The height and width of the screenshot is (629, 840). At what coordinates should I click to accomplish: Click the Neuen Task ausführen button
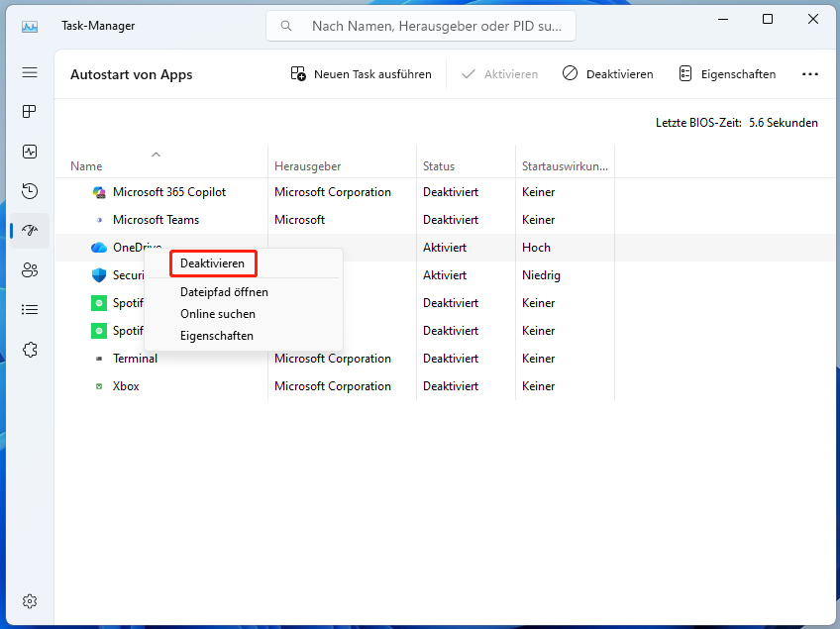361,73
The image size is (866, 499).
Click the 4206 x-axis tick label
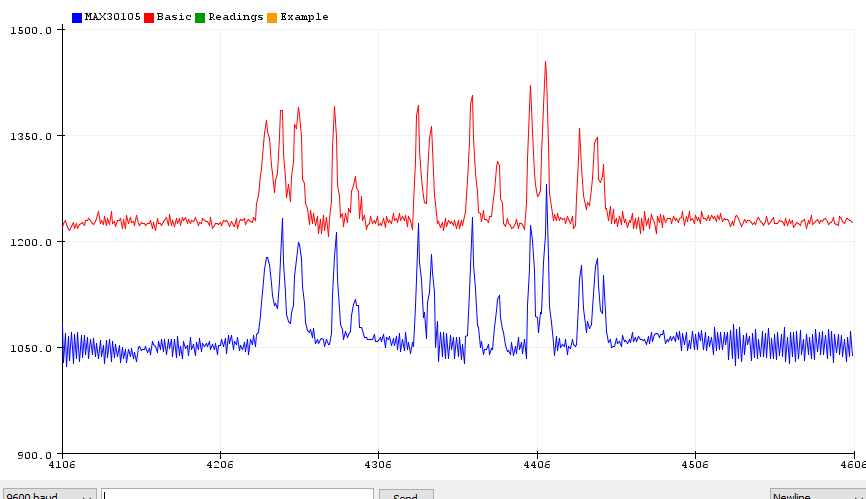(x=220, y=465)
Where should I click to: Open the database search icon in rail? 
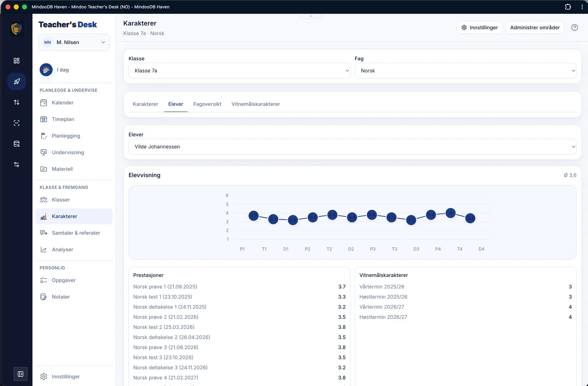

_Your instructions_
The data must come back word for word, with every picture removed.

_Task response_
The height and width of the screenshot is (629, 840). At what coordinates should I click to accomplish: Click the Neuen Task ausführen button
361,73
The image size is (866, 499).
Click the 4206 x-axis tick label
(x=220, y=465)
Where should I click to: Open the database search icon in rail? 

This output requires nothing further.